Please swap every "Where should I click to" in the material below for "Where do I click to", change nothing else, and write out the material again without the pictures.

Input:
+ + + + + + +

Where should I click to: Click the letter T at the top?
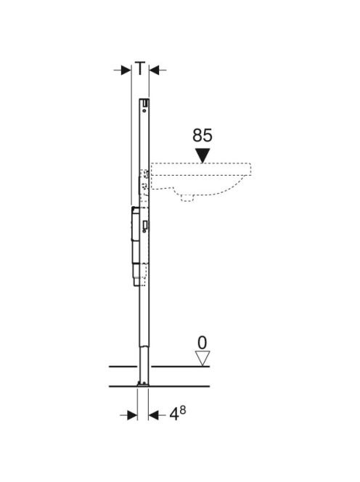click(x=140, y=68)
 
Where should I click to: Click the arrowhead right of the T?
click(x=155, y=70)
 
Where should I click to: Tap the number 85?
click(x=202, y=135)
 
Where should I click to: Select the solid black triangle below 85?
click(x=203, y=155)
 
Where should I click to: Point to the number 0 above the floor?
click(x=202, y=343)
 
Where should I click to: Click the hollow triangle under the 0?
click(x=203, y=358)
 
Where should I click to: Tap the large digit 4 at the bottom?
click(x=174, y=414)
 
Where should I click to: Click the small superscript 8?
click(x=183, y=410)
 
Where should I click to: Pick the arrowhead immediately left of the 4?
click(x=153, y=416)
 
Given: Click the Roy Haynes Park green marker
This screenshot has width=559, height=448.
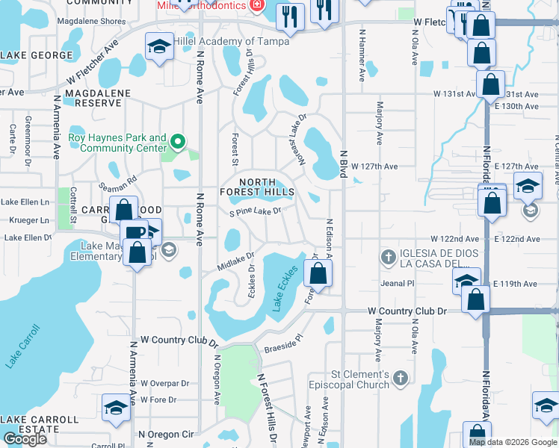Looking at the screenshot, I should click(x=178, y=140).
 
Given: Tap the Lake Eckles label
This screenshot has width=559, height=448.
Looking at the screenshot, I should click(x=291, y=290).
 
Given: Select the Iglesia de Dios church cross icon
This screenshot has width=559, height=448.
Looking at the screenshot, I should click(x=388, y=258).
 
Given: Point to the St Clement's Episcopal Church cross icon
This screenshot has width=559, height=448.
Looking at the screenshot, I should click(x=402, y=379).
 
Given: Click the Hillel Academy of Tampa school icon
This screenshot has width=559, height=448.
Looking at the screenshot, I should click(x=158, y=47).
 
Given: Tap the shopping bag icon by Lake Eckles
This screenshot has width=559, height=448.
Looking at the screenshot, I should click(x=318, y=273).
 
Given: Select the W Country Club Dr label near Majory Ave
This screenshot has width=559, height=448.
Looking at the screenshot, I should click(x=407, y=311).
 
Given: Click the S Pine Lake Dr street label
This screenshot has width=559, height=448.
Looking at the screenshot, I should click(x=255, y=211).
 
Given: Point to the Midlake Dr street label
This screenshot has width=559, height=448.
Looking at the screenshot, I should click(x=237, y=261).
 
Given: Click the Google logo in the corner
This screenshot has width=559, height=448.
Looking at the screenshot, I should click(x=25, y=439).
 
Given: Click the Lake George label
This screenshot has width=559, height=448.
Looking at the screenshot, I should click(x=32, y=55).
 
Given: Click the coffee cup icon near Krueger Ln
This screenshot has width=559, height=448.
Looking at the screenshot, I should click(x=135, y=232).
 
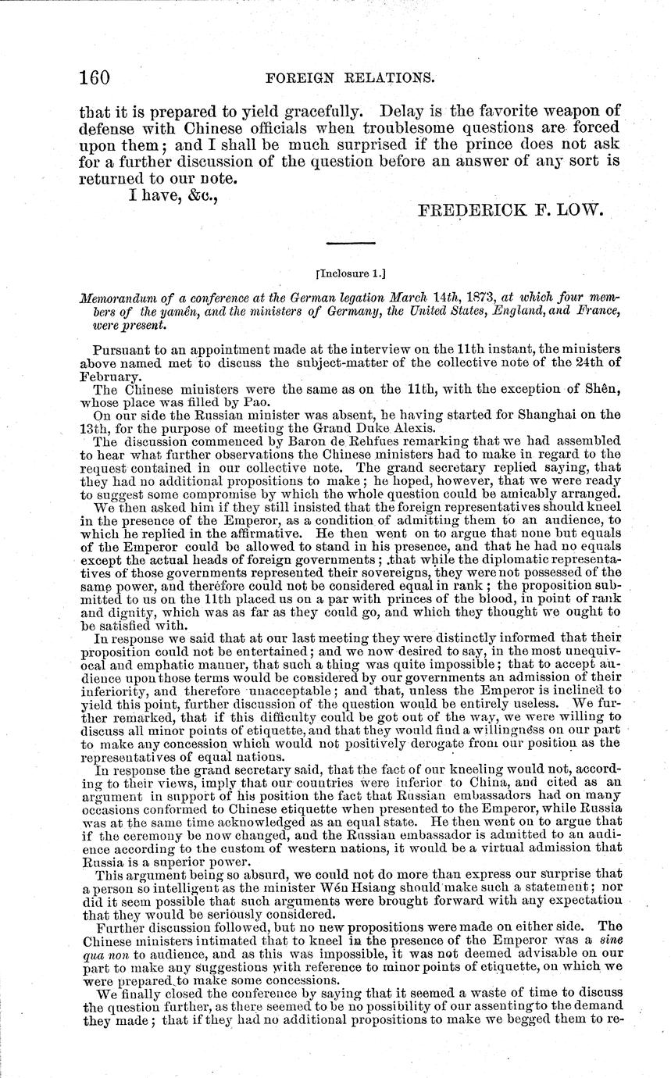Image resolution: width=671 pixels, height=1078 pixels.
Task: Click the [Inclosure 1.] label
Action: coord(337,275)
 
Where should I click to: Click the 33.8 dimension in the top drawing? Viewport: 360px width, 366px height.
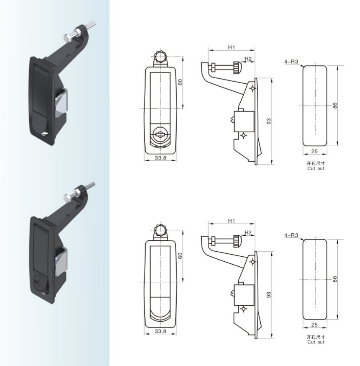pos(160,158)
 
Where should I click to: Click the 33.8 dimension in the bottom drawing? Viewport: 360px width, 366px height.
pos(160,331)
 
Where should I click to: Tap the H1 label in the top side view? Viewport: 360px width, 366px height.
pos(231,47)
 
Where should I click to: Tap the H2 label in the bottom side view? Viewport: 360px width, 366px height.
pos(248,232)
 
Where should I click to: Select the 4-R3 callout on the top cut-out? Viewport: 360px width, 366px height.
pos(291,62)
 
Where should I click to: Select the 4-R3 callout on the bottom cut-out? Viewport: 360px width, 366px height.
pos(291,235)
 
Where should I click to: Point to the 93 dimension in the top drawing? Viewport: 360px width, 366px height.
pos(269,121)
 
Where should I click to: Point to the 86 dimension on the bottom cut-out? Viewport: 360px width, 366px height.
pos(335,279)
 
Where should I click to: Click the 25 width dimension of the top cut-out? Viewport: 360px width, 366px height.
pos(314,151)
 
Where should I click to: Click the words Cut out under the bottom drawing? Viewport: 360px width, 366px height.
pos(316,342)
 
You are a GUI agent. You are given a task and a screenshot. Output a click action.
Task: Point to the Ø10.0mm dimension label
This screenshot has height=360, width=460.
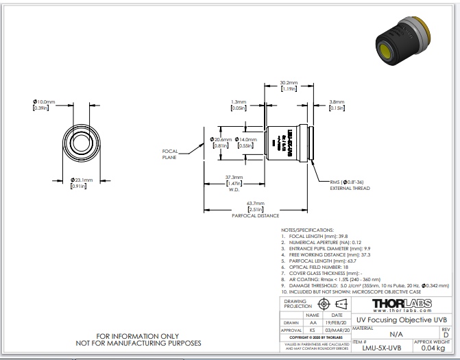(43, 102)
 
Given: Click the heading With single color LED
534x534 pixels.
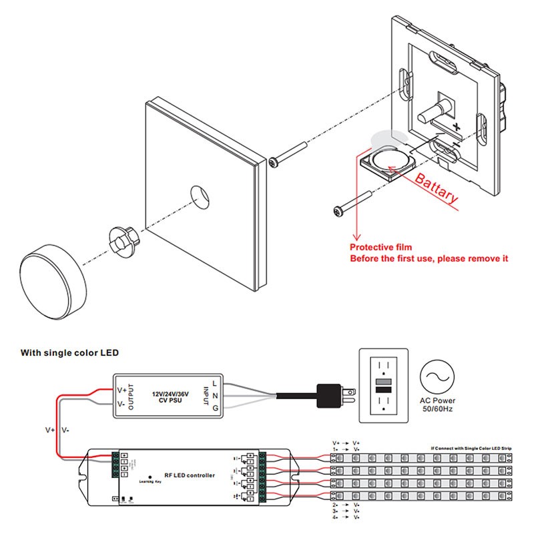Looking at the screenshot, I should click(x=69, y=352).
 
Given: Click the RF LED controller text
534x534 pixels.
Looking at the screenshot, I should click(x=190, y=475).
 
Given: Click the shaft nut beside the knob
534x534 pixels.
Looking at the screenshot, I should click(x=122, y=239).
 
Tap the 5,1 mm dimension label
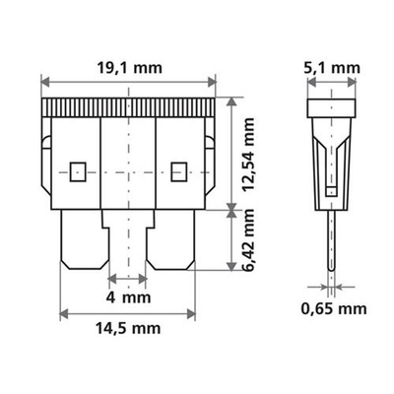click(x=331, y=68)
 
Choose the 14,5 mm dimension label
click(x=129, y=329)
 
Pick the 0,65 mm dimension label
click(x=333, y=308)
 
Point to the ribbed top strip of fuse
click(x=129, y=107)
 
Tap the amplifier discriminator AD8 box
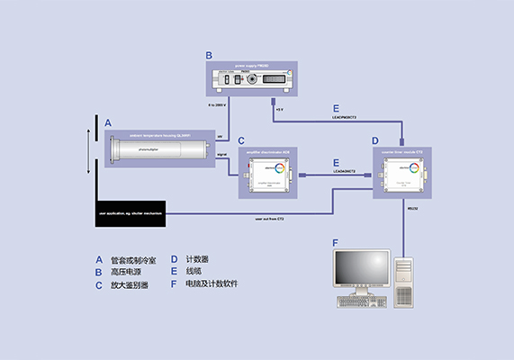[268, 171]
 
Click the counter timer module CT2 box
[403, 171]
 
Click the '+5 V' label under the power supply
[279, 110]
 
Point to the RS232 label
[413, 208]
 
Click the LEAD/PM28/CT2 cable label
[346, 117]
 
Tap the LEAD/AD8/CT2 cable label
[346, 171]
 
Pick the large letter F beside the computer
[336, 243]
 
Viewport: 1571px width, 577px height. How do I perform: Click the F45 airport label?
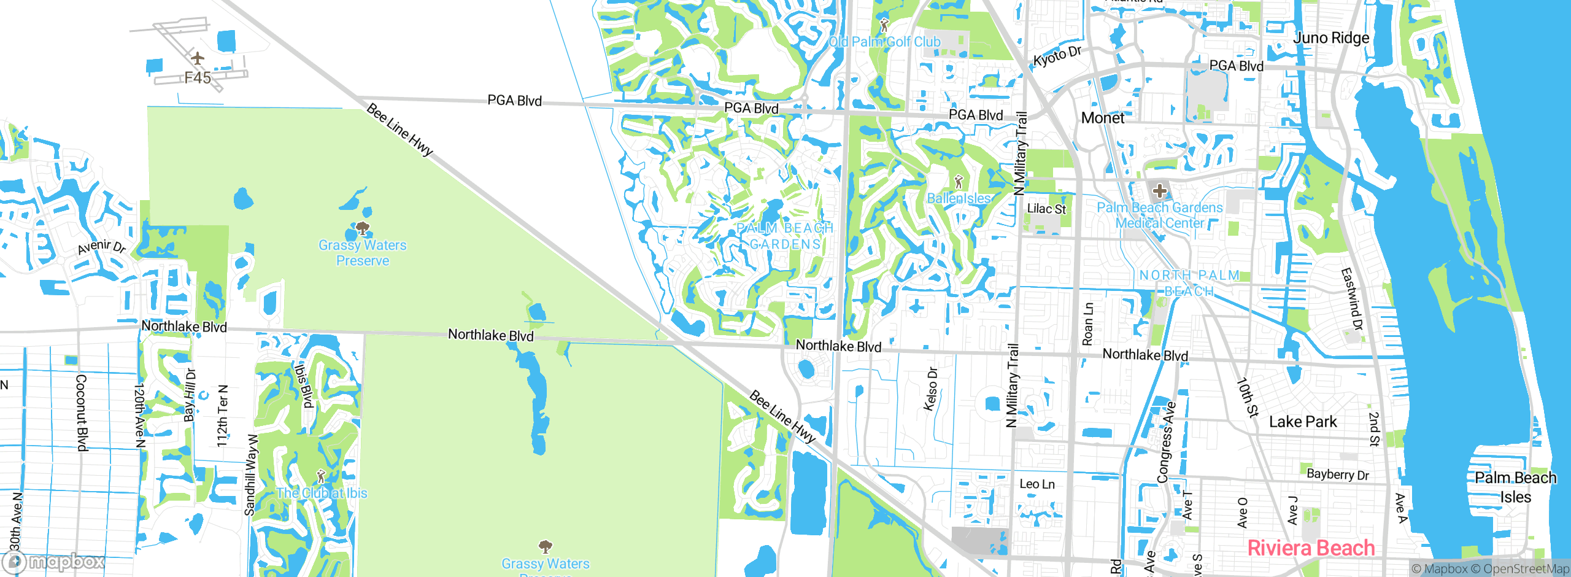point(198,78)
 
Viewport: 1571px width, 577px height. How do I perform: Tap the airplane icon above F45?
point(197,58)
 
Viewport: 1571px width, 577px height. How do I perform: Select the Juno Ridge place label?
point(1331,38)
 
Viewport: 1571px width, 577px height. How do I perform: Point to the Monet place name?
point(1103,118)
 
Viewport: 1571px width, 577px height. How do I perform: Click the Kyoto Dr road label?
point(1057,56)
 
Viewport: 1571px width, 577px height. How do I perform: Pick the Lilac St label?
point(1046,209)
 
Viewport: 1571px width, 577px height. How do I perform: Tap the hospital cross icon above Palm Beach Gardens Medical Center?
point(1159,191)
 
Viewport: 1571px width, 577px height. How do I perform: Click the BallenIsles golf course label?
point(959,198)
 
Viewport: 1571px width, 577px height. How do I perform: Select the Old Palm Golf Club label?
point(884,42)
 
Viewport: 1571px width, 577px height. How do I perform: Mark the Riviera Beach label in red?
point(1311,548)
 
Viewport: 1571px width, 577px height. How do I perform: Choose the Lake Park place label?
point(1302,422)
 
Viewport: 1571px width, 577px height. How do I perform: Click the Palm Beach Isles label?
point(1515,487)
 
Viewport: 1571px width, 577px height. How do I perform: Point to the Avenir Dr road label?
point(101,247)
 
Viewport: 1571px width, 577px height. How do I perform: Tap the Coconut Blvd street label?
point(81,412)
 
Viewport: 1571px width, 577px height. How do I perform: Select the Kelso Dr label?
point(931,389)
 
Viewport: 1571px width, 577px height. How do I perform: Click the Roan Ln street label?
point(1087,323)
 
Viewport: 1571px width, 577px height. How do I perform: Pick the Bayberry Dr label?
point(1338,474)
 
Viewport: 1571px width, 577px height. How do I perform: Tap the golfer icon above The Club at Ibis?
point(320,476)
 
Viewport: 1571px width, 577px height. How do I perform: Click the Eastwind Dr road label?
point(1351,299)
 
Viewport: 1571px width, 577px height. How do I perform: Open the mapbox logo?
point(53,562)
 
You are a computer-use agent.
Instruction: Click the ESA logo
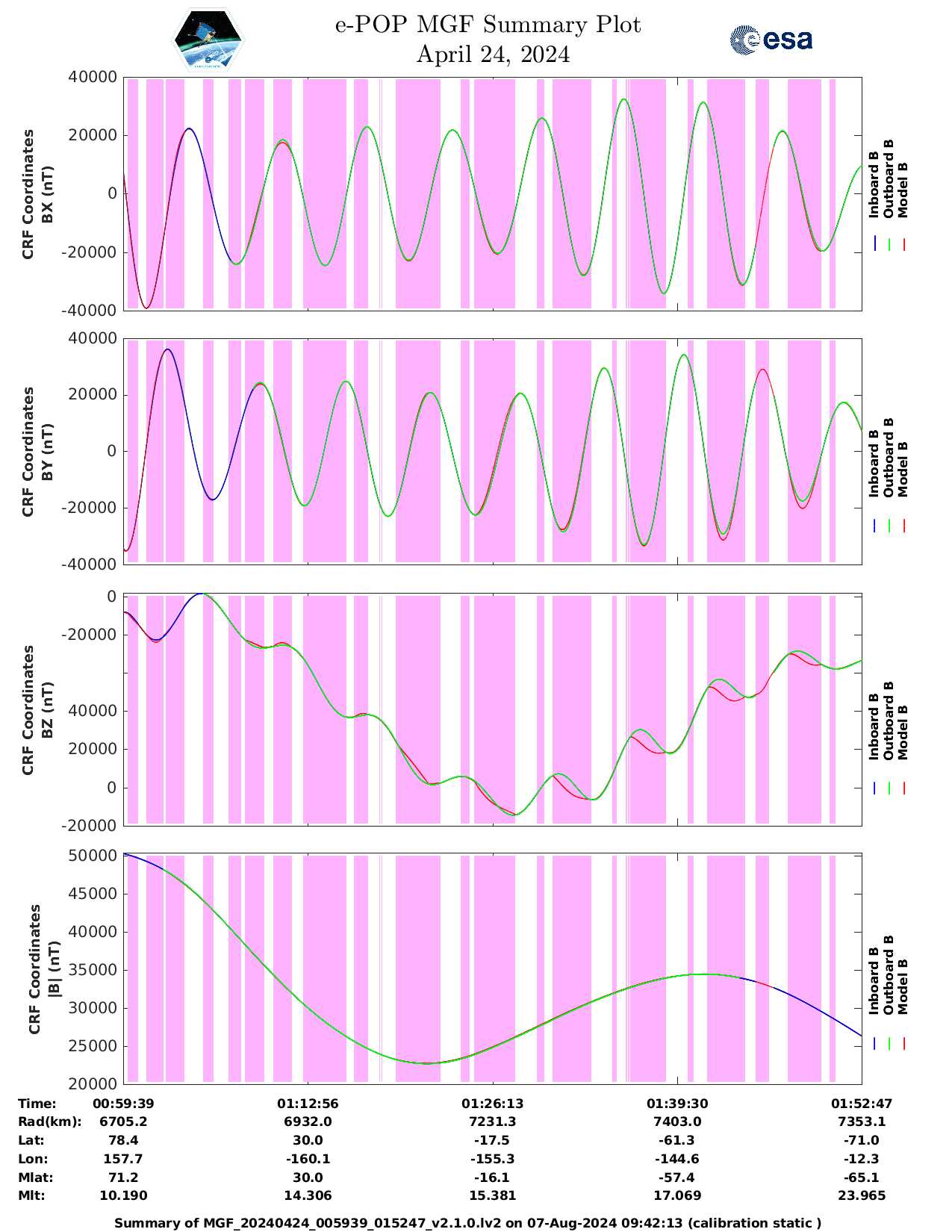tap(771, 40)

+ + + + + + +

Response to the exercise:
Where do I click to: Click the letter T at the top?
click(x=140, y=68)
 
Where do I click to: Click the arrowhead right of the T?
click(x=155, y=70)
 
Where do I click to: Tap the number 85?
click(x=202, y=135)
 
Where do I click to: Select the solid black triangle below 85?
click(x=203, y=155)
 
Where do I click to: Point to the number 0 above the floor?
click(x=202, y=343)
 
Where do I click to: Click the hollow triangle under the 0?
click(x=203, y=358)
 
Where do I click to: Tap the large digit 4 at the bottom?
click(x=174, y=414)
 
Where do I click to: Click the small superscript 8?
click(x=183, y=410)
 
Where do I click to: Pick the arrowhead immediately left of the 4?
click(x=153, y=416)
 
Given: Click the Roy Haynes Park green marker
This screenshot has width=559, height=448.
Looking at the screenshot, I should click(x=178, y=140).
 
Given: Tap the Lake Eckles label
This screenshot has width=559, height=448.
Looking at the screenshot, I should click(x=291, y=290).
 
Given: Select the Iglesia de Dios church cross icon
This screenshot has width=559, height=448.
Looking at the screenshot, I should click(x=388, y=258).
 
Given: Point to the St Clement's Episcopal Church cross icon
This screenshot has width=559, height=448.
Looking at the screenshot, I should click(x=402, y=379).
 
Given: Click the Hillel Academy of Tampa school icon
This screenshot has width=559, height=448.
Looking at the screenshot, I should click(x=158, y=47).
 
Given: Tap the shopping bag icon by Lake Eckles
This screenshot has width=559, height=448.
Looking at the screenshot, I should click(x=318, y=273).
 
Given: Select the W Country Club Dr label near Majory Ave
This screenshot has width=559, height=448.
Looking at the screenshot, I should click(x=407, y=311).
 
Given: Click the S Pine Lake Dr street label
This screenshot has width=559, height=448.
Looking at the screenshot, I should click(x=255, y=211).
 
Given: Point to the Midlake Dr street label
This screenshot has width=559, height=448.
Looking at the screenshot, I should click(x=237, y=261).
 
Given: Click the Google logo in the corner
This screenshot has width=559, height=448.
Looking at the screenshot, I should click(x=25, y=439).
 
Given: Click the Lake George label
This screenshot has width=559, height=448.
Looking at the screenshot, I should click(x=32, y=55).
 
Given: Click the coffee cup icon near Krueger Ln
This screenshot has width=559, height=448.
Looking at the screenshot, I should click(x=135, y=232).
 
Image resolution: width=671 pixels, height=1078 pixels.
Task: Click the [Inclosure 1.] label
Action: coord(337,275)
 
Where do I click to: Click the 33.8 dimension in the top drawing? Viewport: 360px width, 366px height.
pos(160,158)
 
Where do I click to: Click the 33.8 dimension in the bottom drawing? Viewport: 360px width, 366px height.
pos(160,331)
 
Where do I click to: Tap the H1 label in the top side view? Viewport: 360px width, 366px height.
pos(231,47)
 
Where do I click to: Tap the H2 label in the bottom side view? Viewport: 360px width, 366px height.
pos(248,232)
 
Where do I click to: Select the 4-R3 callout on the top cut-out? Viewport: 360px width, 366px height.
pos(291,62)
 
Where do I click to: Select the 4-R3 callout on the bottom cut-out? Viewport: 360px width, 366px height.
pos(291,235)
 
Where do I click to: Point to the 93 dimension in the top drawing? Viewport: 360px width, 366px height.
pos(269,121)
 
Where do I click to: Point to the 86 dimension on the bottom cut-out? Viewport: 360px width, 366px height.
pos(335,279)
 
Where do I click to: Click the 25 width dimension of the top cut-out? Viewport: 360px width, 366px height.
pos(314,151)
 
Where do I click to: Click the words Cut out under the bottom drawing? Viewport: 360px width, 366px height.
pos(316,342)
 
You are a GUI agent. You are given a task and a screenshot. Output a click action.
Task: Point to the Ø10.0mm dimension label
This screenshot has height=360, width=460.
(43, 102)
 
Given: Click the heading With single color LED
534x534 pixels.
Looking at the screenshot, I should click(x=69, y=352).
 
Given: Click the RF LED controller text
534x534 pixels.
Looking at the screenshot, I should click(x=190, y=475).
 
Given: Click the shaft nut beside the knob
534x534 pixels.
Looking at the screenshot, I should click(x=122, y=239).
 
Tap the 5,1 mm dimension label
click(x=331, y=68)
 
Choose the 14,5 mm dimension label
click(x=129, y=329)
 
Pick the 0,65 mm dimension label
click(x=333, y=308)
 
Point to the ribbed top strip of fuse
click(x=129, y=107)
 
Tap the amplifier discriminator AD8 box
[268, 171]
 
Click the counter timer module CT2 box
[403, 171]
 
Click the '+5 V' label under the power supply
[279, 110]
 
Point to the RS232 label
[413, 208]
 
Click the LEAD/PM28/CT2 cable label
[346, 117]
 
Tap the LEAD/AD8/CT2 cable label
[346, 171]
 
Pick the large letter F beside the computer
[336, 243]
 
Viewport: 1571px width, 577px height. How do I perform: Click the F45 airport label?
point(198,78)
 
Viewport: 1571px width, 577px height. How do I perform: Tap the airplane icon above F45?
point(197,58)
 
Viewport: 1571px width, 577px height. How do I perform: Select the Juno Ridge place label?
point(1331,38)
 
Viewport: 1571px width, 577px height. How do I perform: Point to the Monet place name?
point(1103,118)
 
Viewport: 1571px width, 577px height. How do I perform: Click the Kyoto Dr road label?
point(1057,56)
 
Viewport: 1571px width, 577px height. How do I perform: Pick the Lilac St label?
point(1046,209)
 
Viewport: 1571px width, 577px height. How do I perform: Tap the hospital cross icon above Palm Beach Gardens Medical Center?
point(1159,191)
 
Viewport: 1571px width, 577px height. How do I perform: Click the BallenIsles golf course label?
point(959,198)
 
Viewport: 1571px width, 577px height. How do I perform: Select the Old Palm Golf Club label?
point(884,42)
 
Viewport: 1571px width, 577px height. How do I perform: Mark the Riviera Beach label in red?
point(1311,548)
 
Viewport: 1571px width, 577px height. How do I perform: Choose the Lake Park place label?
point(1302,422)
 
Viewport: 1571px width, 577px height. How do I perform: Click the Palm Beach Isles label?
point(1515,487)
 
Viewport: 1571px width, 577px height. How do I perform: Point to the Avenir Dr road label?
point(101,247)
 
Viewport: 1571px width, 577px height. How do I perform: Tap the Coconut Blvd street label?
point(81,412)
 
Viewport: 1571px width, 577px height. How do I perform: Select the Kelso Dr label?
point(931,389)
 
Viewport: 1571px width, 577px height. How do I perform: Click the Roan Ln street label?
point(1087,323)
 
Viewport: 1571px width, 577px height. How do I perform: Pick the Bayberry Dr label?
point(1338,474)
 
Viewport: 1571px width, 577px height. How do I perform: Tap the golfer icon above The Club at Ibis?
point(320,476)
 
Viewport: 1571px width, 577px height. How do I perform: Click the Eastwind Dr road label?
point(1351,299)
 
Viewport: 1571px width, 577px height. How do I perform: Open the mapbox logo?
point(53,562)
 
You are a computer-use agent.
Instruction: Click the ESA logo
tap(771, 40)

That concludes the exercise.